**Challenge:**
Retype the stretch of data from the line containing "You are a computer-use agent. Viewport: 1008px" through the line containing "Click the Firefox", keeping every character as it appears.

**Records for this task:**
· · ·

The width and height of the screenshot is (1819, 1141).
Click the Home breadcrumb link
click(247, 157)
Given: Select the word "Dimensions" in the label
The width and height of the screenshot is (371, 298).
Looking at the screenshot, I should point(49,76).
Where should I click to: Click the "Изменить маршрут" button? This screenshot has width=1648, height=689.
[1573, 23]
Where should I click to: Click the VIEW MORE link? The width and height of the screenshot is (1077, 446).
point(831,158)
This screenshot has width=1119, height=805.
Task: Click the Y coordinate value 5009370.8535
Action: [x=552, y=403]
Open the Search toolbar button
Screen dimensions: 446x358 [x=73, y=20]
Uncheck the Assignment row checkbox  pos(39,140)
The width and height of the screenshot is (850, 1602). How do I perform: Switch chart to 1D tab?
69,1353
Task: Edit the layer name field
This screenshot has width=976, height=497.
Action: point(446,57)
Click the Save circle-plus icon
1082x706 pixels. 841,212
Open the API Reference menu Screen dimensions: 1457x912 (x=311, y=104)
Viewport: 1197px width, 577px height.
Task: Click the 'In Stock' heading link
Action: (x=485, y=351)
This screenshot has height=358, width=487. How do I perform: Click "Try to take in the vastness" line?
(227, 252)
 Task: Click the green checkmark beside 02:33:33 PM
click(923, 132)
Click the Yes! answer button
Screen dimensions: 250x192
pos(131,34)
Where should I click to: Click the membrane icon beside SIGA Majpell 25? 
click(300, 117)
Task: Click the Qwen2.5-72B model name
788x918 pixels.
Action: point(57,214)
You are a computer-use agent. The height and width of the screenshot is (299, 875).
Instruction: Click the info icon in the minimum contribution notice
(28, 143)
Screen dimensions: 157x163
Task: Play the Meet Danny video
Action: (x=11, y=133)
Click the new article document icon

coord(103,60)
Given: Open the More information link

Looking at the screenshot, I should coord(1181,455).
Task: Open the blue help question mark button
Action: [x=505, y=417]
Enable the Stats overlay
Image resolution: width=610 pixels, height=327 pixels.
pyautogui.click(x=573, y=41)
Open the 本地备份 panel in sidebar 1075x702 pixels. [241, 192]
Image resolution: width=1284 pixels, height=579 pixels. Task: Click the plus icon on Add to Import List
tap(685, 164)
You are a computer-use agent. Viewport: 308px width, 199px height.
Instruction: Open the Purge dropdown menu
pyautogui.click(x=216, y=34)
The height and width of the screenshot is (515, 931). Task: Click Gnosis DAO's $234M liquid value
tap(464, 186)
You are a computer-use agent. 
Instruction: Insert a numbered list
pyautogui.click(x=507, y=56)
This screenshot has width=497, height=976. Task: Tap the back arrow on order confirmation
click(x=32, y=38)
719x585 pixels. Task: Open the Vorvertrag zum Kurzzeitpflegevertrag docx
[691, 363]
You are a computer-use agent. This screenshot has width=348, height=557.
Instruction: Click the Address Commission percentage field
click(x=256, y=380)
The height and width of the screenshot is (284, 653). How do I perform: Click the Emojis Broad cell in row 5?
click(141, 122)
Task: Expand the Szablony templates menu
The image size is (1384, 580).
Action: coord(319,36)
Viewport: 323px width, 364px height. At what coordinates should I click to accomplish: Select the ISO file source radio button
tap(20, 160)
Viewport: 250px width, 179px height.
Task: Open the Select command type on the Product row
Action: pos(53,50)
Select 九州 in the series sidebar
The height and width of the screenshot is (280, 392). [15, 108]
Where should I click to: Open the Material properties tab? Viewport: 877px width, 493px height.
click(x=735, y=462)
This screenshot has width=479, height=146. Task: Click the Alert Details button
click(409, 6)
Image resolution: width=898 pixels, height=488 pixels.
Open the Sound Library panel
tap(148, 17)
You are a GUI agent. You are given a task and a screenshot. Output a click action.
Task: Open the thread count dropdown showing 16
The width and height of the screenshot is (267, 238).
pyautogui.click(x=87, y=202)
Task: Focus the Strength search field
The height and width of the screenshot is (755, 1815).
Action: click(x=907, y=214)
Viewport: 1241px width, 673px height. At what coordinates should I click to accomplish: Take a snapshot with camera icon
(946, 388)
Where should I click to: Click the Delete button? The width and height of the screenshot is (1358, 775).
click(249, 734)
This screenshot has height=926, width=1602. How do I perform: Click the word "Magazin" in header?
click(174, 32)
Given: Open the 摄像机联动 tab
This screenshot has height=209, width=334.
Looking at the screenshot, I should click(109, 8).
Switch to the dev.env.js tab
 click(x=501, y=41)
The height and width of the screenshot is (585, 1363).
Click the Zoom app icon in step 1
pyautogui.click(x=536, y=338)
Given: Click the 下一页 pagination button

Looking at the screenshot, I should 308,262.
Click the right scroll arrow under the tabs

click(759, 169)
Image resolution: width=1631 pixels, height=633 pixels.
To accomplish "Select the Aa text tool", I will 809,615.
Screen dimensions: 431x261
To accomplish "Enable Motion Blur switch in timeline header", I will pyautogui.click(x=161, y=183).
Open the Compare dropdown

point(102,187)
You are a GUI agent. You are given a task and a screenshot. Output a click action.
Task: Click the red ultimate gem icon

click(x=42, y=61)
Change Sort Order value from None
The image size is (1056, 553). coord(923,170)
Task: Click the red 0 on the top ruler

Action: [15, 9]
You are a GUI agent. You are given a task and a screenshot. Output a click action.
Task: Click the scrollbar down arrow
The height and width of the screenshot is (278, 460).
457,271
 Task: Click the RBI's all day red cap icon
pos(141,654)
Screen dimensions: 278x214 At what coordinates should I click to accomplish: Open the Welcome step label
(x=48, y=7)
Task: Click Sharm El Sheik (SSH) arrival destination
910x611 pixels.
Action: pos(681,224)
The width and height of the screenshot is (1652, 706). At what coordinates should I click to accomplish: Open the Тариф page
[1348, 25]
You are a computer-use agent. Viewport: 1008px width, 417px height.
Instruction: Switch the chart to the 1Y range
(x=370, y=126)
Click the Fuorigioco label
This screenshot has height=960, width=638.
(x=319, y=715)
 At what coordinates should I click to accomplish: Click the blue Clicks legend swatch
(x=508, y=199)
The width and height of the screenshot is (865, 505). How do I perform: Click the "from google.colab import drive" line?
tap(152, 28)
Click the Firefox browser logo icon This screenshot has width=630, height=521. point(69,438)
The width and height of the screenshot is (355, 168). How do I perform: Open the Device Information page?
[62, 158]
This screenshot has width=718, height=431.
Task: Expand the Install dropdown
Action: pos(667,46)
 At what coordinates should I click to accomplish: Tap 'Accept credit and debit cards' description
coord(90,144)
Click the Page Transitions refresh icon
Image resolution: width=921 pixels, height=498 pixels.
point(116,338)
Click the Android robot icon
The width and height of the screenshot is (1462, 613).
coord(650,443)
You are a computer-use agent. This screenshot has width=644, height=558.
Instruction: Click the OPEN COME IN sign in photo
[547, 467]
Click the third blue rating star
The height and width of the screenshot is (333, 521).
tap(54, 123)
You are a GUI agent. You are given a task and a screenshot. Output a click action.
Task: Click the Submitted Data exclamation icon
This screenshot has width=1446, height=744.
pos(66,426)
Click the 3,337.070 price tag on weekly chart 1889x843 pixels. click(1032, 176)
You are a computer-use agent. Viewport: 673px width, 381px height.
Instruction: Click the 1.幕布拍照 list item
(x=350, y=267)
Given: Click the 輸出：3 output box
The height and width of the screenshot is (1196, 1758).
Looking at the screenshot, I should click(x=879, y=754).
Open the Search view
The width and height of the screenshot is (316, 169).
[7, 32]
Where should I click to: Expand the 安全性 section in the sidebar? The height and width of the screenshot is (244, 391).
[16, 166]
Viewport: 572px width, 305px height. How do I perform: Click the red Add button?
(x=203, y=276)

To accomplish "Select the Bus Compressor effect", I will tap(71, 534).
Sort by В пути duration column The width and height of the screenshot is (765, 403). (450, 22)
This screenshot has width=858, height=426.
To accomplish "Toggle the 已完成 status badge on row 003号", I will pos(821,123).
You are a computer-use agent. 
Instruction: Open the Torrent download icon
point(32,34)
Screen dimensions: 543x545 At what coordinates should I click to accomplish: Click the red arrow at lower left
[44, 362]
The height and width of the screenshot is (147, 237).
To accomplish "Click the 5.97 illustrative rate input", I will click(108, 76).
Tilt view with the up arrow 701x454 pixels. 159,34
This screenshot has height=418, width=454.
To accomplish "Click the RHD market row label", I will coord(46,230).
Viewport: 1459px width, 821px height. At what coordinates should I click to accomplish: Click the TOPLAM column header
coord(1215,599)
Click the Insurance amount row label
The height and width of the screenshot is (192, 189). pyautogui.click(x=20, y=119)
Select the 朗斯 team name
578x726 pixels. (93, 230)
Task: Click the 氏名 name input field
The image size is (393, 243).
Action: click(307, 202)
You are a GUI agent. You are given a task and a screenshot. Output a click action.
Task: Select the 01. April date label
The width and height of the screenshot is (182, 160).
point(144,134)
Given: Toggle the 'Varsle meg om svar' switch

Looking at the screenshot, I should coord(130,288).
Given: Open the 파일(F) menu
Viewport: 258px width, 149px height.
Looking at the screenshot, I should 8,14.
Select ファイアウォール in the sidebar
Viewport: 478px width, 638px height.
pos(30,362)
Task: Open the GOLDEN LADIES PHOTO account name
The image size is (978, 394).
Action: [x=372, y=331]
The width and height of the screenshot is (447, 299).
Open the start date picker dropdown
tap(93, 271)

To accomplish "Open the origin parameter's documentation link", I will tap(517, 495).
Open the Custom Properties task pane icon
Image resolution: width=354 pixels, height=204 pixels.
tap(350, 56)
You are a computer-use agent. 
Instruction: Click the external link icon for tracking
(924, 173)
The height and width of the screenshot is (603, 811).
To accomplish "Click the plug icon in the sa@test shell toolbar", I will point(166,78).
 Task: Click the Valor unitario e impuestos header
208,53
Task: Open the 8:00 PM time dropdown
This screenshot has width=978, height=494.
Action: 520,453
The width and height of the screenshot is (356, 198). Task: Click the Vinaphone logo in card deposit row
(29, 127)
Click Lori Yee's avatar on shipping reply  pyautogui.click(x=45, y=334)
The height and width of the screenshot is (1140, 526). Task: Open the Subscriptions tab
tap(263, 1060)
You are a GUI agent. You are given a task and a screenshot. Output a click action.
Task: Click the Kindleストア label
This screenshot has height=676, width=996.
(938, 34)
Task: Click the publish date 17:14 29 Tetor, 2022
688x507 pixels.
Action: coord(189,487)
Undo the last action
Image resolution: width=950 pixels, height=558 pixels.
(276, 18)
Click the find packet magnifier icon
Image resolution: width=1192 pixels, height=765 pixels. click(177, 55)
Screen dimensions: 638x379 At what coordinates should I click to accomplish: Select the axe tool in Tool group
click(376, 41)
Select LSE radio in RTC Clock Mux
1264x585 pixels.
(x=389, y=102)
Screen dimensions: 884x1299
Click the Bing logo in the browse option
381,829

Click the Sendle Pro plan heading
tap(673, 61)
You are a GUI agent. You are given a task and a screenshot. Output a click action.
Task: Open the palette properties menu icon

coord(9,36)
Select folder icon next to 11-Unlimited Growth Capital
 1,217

· · ·

**Solution to the problem:**
You are a computer-use agent. Viewport: 1008px width, 417px height.
Instruction: Switch the chart to the 1Y range
(x=370, y=126)
Click the Fuorigioco label
This screenshot has height=960, width=638.
(x=319, y=715)
 At what coordinates should I click to accomplish: Click the blue Clicks legend swatch
(x=508, y=199)
The width and height of the screenshot is (865, 505). How do I perform: Click the "from google.colab import drive" line?
tap(152, 28)
Click the Firefox browser logo icon This screenshot has width=630, height=521. point(69,438)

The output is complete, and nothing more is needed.